** Data for review follows **
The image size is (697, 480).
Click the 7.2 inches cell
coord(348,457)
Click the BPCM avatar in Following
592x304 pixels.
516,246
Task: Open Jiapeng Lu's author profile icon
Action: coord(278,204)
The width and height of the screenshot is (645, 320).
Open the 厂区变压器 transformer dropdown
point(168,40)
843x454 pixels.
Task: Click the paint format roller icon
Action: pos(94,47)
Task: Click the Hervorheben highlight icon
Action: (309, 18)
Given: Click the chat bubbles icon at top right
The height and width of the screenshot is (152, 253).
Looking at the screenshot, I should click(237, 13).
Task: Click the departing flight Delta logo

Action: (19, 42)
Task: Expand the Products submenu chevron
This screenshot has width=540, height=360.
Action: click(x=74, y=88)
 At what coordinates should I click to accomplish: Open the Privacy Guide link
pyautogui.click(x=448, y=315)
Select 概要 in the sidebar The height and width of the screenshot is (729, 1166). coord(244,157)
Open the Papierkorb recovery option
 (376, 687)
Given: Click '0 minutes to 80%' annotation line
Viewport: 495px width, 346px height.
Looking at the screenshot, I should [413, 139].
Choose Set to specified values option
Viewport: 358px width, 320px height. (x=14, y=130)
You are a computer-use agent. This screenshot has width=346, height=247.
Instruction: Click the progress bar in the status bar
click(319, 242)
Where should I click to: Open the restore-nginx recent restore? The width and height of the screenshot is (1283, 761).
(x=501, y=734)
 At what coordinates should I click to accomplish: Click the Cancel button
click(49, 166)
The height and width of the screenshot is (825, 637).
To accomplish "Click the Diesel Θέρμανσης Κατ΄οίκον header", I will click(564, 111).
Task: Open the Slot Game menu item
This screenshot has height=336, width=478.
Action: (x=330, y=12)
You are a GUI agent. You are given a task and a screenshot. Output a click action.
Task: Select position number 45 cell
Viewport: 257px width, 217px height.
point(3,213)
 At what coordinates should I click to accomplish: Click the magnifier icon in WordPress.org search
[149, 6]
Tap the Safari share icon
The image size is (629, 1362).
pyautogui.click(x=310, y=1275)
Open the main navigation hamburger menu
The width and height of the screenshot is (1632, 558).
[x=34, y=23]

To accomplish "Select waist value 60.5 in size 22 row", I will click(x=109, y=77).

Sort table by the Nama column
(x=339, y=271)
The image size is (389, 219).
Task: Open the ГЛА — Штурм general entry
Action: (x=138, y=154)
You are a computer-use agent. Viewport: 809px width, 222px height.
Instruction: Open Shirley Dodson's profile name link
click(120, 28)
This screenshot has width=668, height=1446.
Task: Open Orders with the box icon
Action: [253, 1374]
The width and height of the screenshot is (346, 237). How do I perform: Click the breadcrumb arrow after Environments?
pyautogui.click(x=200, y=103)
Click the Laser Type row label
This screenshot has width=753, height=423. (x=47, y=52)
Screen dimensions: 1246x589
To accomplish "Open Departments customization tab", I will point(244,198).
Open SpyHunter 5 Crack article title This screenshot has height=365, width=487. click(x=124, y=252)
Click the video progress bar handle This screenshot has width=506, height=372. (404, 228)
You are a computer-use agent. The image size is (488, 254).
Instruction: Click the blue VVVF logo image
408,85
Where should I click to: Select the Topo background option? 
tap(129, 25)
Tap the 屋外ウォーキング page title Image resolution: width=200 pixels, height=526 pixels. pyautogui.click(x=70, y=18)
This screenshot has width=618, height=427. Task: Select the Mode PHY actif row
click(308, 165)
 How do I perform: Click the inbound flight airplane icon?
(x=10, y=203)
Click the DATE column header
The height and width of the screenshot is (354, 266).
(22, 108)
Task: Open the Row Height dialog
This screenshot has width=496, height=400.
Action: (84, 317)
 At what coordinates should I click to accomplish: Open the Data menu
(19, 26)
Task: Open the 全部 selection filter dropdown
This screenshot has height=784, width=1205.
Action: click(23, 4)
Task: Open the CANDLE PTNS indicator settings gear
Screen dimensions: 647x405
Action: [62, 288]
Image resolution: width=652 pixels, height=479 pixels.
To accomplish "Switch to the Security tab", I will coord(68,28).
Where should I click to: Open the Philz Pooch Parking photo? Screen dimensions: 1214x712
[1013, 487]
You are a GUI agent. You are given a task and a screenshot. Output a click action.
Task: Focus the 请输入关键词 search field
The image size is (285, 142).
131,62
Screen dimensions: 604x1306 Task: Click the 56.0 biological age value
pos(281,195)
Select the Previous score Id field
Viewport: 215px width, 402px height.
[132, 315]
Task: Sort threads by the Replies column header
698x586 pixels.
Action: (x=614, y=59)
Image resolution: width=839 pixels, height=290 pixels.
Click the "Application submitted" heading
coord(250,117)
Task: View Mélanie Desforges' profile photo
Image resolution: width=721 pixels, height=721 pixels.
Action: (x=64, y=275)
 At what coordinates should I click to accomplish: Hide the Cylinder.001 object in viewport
** End of Data for review **
### What this task involves
The expected response is the full set of records, reproduced exactly.

### Task output
The image size is (697, 480).
Click the 7.2 inches cell
coord(348,457)
Click the BPCM avatar in Following
592x304 pixels.
516,246
Task: Open Jiapeng Lu's author profile icon
Action: coord(278,204)
The width and height of the screenshot is (645, 320).
Open the 厂区变压器 transformer dropdown
point(168,40)
843x454 pixels.
Task: Click the paint format roller icon
Action: pos(94,47)
Task: Click the Hervorheben highlight icon
Action: (309, 18)
Given: Click the chat bubbles icon at top right
The height and width of the screenshot is (152, 253).
Looking at the screenshot, I should click(237, 13).
Task: Click the departing flight Delta logo

Action: (19, 42)
Task: Expand the Products submenu chevron
This screenshot has width=540, height=360.
Action: click(x=74, y=88)
 At what coordinates should I click to accomplish: Open the Privacy Guide link
pyautogui.click(x=448, y=315)
Select 概要 in the sidebar The height and width of the screenshot is (729, 1166). coord(244,157)
Open the Papierkorb recovery option
 (376, 687)
Given: Click '0 minutes to 80%' annotation line
Viewport: 495px width, 346px height.
Looking at the screenshot, I should [413, 139].
Choose Set to specified values option
Viewport: 358px width, 320px height. (x=14, y=130)
You are a computer-use agent. This screenshot has width=346, height=247.
Instruction: Click the progress bar in the status bar
click(319, 242)
Where should I click to: Open the restore-nginx recent restore? The width and height of the screenshot is (1283, 761).
(x=501, y=734)
 At what coordinates should I click to accomplish: Click the Cancel button
click(49, 166)
The height and width of the screenshot is (825, 637).
To accomplish "Click the Diesel Θέρμανσης Κατ΄οίκον header", I will click(564, 111).
Task: Open the Slot Game menu item
This screenshot has height=336, width=478.
Action: (x=330, y=12)
You are a GUI agent. You are given a task and a screenshot. Output a click action.
Task: Select position number 45 cell
Viewport: 257px width, 217px height.
point(3,213)
 At what coordinates should I click to accomplish: Click the magnifier icon in WordPress.org search
[149, 6]
Tap the Safari share icon
The image size is (629, 1362).
pyautogui.click(x=310, y=1275)
Open the main navigation hamburger menu
The width and height of the screenshot is (1632, 558).
[x=34, y=23]

To accomplish "Select waist value 60.5 in size 22 row", I will click(x=109, y=77).

Sort table by the Nama column
(x=339, y=271)
The image size is (389, 219).
Task: Open the ГЛА — Штурм general entry
Action: (x=138, y=154)
You are a computer-use agent. Viewport: 809px width, 222px height.
Instruction: Open Shirley Dodson's profile name link
click(120, 28)
This screenshot has width=668, height=1446.
Task: Open Orders with the box icon
Action: [253, 1374]
The width and height of the screenshot is (346, 237). How do I perform: Click the breadcrumb arrow after Environments?
pyautogui.click(x=200, y=103)
Click the Laser Type row label
This screenshot has width=753, height=423. (x=47, y=52)
Screen dimensions: 1246x589
To accomplish "Open Departments customization tab", I will point(244,198).
Open SpyHunter 5 Crack article title This screenshot has height=365, width=487. click(x=124, y=252)
Click the video progress bar handle This screenshot has width=506, height=372. (404, 228)
You are a computer-use agent. The image size is (488, 254).
Instruction: Click the blue VVVF logo image
408,85
Where should I click to: Select the Topo background option? 
tap(129, 25)
Tap the 屋外ウォーキング page title Image resolution: width=200 pixels, height=526 pixels. pyautogui.click(x=70, y=18)
This screenshot has width=618, height=427. Task: Select the Mode PHY actif row
click(308, 165)
 How do I perform: Click the inbound flight airplane icon?
(x=10, y=203)
Click the DATE column header
The height and width of the screenshot is (354, 266).
(22, 108)
Task: Open the Row Height dialog
This screenshot has width=496, height=400.
Action: (84, 317)
 At what coordinates should I click to accomplish: Open the Data menu
(19, 26)
Task: Open the 全部 selection filter dropdown
This screenshot has height=784, width=1205.
Action: click(23, 4)
Task: Open the CANDLE PTNS indicator settings gear
Screen dimensions: 647x405
Action: [62, 288]
Image resolution: width=652 pixels, height=479 pixels.
To accomplish "Switch to the Security tab", I will coord(68,28).
Where should I click to: Open the Philz Pooch Parking photo? Screen dimensions: 1214x712
[1013, 487]
You are a GUI agent. You are given a task and a screenshot. Output a click action.
Task: Focus the 请输入关键词 search field
The image size is (285, 142).
131,62
Screen dimensions: 604x1306 Task: Click the 56.0 biological age value
pos(281,195)
Select the Previous score Id field
Viewport: 215px width, 402px height.
[132, 315]
Task: Sort threads by the Replies column header
698x586 pixels.
Action: (x=614, y=59)
Image resolution: width=839 pixels, height=290 pixels.
Click the "Application submitted" heading
coord(250,117)
Task: View Mélanie Desforges' profile photo
Image resolution: width=721 pixels, height=721 pixels.
Action: (x=64, y=275)
 At what coordinates should I click to accomplish: Hide the Cylinder.001 object in viewport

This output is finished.